The Left is still trying desperately to rationalize Hillary Clinton's loss. Tomes will be written about it. Movies will be made about it. And articles like the one written by Joan Walsh for the January edition of The Nation will continue to abound. The "reasons" for Clinton's loss are legion, and thus far none on the Left have settled on a single catalyst. From Comey to "fake news" to Russia, we are back now, thanks to Walsh, to "whitelash."
According to Walsh, Obama disciples were expected to come out with the same enthusiasm for Clinton on Election Day, if for no other reason than to secure Obama's "political, social, and racial legacy." What happened instead, to Walsh's horror, was that an "unexpected surge of white voters took their country back from a black man [and] refused to hand it over to a liberal white woman."
Newsbusters obtained a copy of Walsh's upcoming article and parses relevant portions below:
Walsh suggested that Obama hurt Hillary’s chances of winning pretty much by just being himself for eight years. Even though it was Clinton’s name on the ballot, “we can’t look away from the fact that [she] was defeated by Donald Trump…who went from being a washed-up reality-TV star to the leader of the Republican Party because of his cruel and irrational birtherism…That conspiracy theory, and everything it drew into its orbit, resonated strongly with the GOP’s overwhelmingly white base.”

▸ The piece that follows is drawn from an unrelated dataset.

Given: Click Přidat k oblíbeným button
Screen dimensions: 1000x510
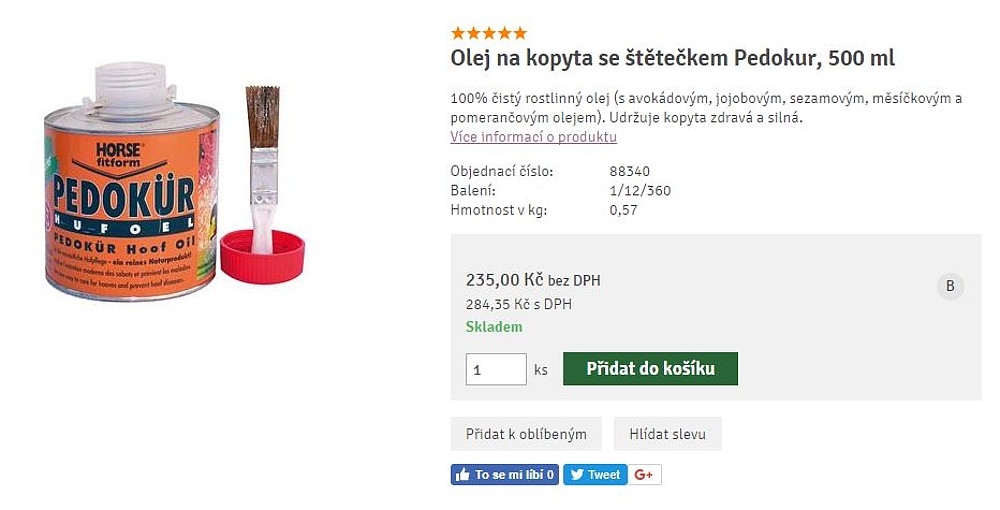Looking at the screenshot, I should [526, 434].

And birtherism, Walsh maintained, was part of “a sustained movement to racialize and marginalize the president—to paint him as siding with African-American cop killers, illegal Mexican immigrants, Muslim terrorists, slutty women who want free birth control, and uppity gay people who demand that Christians bake them wedding cakes—stoked white grievance, especially but not exclusively on the right. Trump’s victory thus represents the culmination of the GOP’s 50-year project to fully racialize electoral politics—to scare an aging, declining white majority into voting as white people in a self-conscious way.”
It couldn't have anything to do with the fact that Democrats have spent the better part of two decades alienating white working class voters, condescending to them and vilifying them as backwoods troglodytes and ramming progressive agendas down their throats regardless of how they felt.
Walsh also leaves out the fact that President-elect Trump fared better with women, Hispanics, and African Americans than did his predecessor Mitt Romney. But in Walsh's mind Trump was catapulted to the White House through the white supremacist vote alone, because that's what entirely comprises the GOP, apparently.
Walsh then fawns, "[Obama] was a moderate who publicly testified to the greatness of American meritocracy because he believed in it, as he was one of its finest products."
"He succeeded because he had the capacity to make white people feel seen and understood. He gave them the benefit of the doubt about their goodness, and that became a source of his electoral strength—so he was never going to call out the racial animus against him."
Are we living on the same planet? Obama made whites feel "seen and understood?" When? When he was stoking racial divisions over the last eight years, pitting blacks against whites? Did he achieve that when he egged on rioters in Ferguson? Or politicized every justified police shooting? Or was it when he disparaged white Christians as "bitter clingers"?
Never mind that. Walsh maintains that despite Obama's unifying grace, he provoked "whitelash."
"It’s tempting to say that he wasn’t well served by his optimism about America…A racial and political pessimist might have faced up to Republican obstruction and the white, right-wing backlash earlier and more forcefully. A pessimist might have had less faith in the goodwill of white people and been better prepared for the backlash."
"Optimism about America" is certainly not a descriptive anyone living in reality would bestow upon a man who spent the last eight years disparaging his country at home and abroad, painting it as an inherently racist subjugating force that needed to be "cut down to size."
Reality, however, is not a world the Left inhabits. It's why they need to cling to fairytales like this.